As a software engineer, I cannot help but think of making my life more efficient. These are a few recent ideas I have had:

  • As my salary arrives, transfer it to different accounts based on a pre-set allocation
  • Turn the heater on or off depending on the room temperature
  • Update workout plans with new weights according to a progression plan
  • Send me tweets with more than 100 likes from last week from people I follow

When it comes to actually implementing these ideas, the choice is to either use existing automation tools like IFTTT or write my own scripts. Tools like IFTTT are great because they are easy to use and well-integrated with thousands of services but they lack the flexibility you can achieve with your own code - maybe you want to process data in a certain way or talk to an unsupported API?

On the other hand, writing code is not just about writing code but also about deploying, running and maintaining it. Plus, now you have to write code for every service yourself (even the ones supported by IFTTT).

Is there a way where we can get the best of both worlds?

  1. Make use of existing integrations
  2. Write custom code when necessary
  3. Painless code maintenance/management
  4. Free deployment

This article covers how we can achieve exactly that.

**DATA SECTION**

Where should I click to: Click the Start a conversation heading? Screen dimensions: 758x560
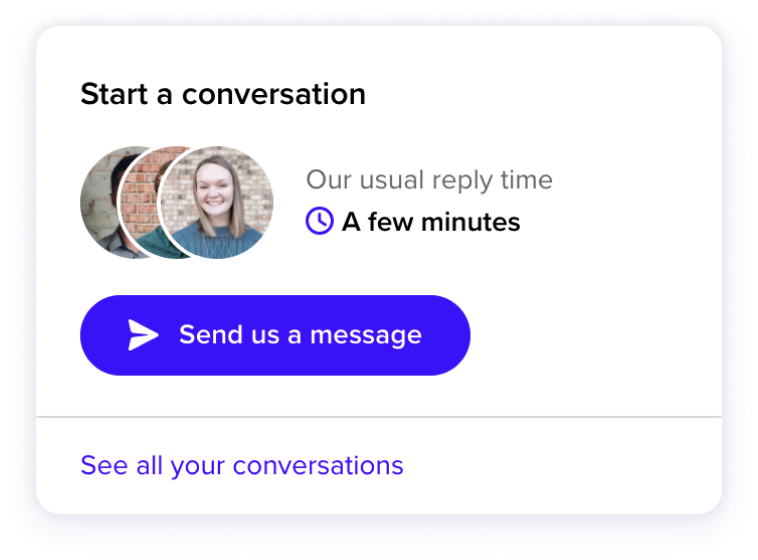pos(223,94)
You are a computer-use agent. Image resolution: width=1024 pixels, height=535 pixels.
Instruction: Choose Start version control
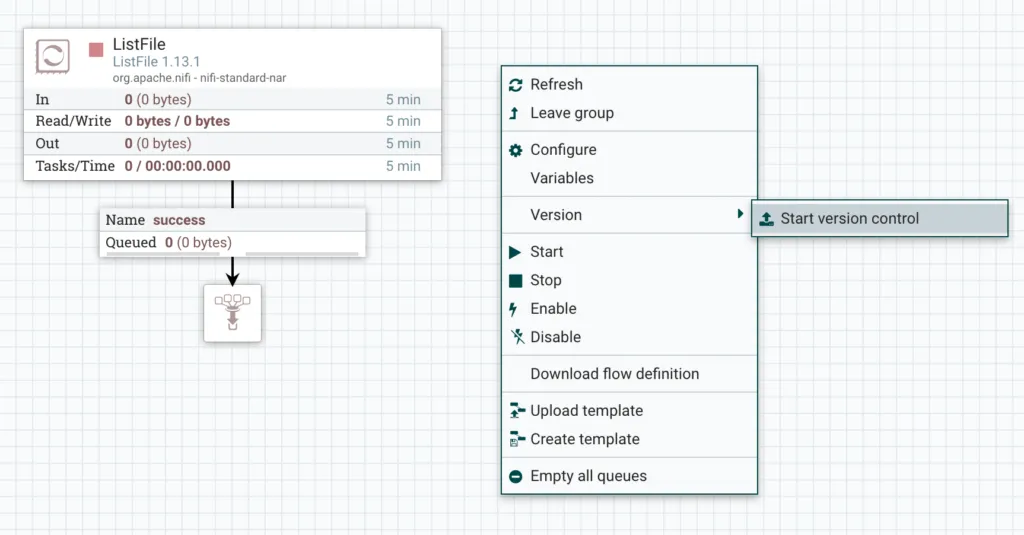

**WHAT YOU WILL DO**
1. Answer these from the passage about automation ideas:
(a) What idea involving the heater is listed?
(b) Which existing automation tool is named as an example?
(c) Besides writing it, what three things does writing your own code involve?
2. Reproduce the passage about automation ideas between "Is there a way" and "achieve exactly that.", inclusive.

**FINAL ANSWERS**
1.
(a) Turn the heater on or off depending on the room temperature.
(b) IFTTT.
(c) Deploying, running and maintaining it.

2.
Is there a way where we can get the best of both worlds?

  1. Make use of existing integrations
  2. Write custom code when necessary
  3. Painless code maintenance/management
  4. Free deployment

This article covers how we can achieve exactly that.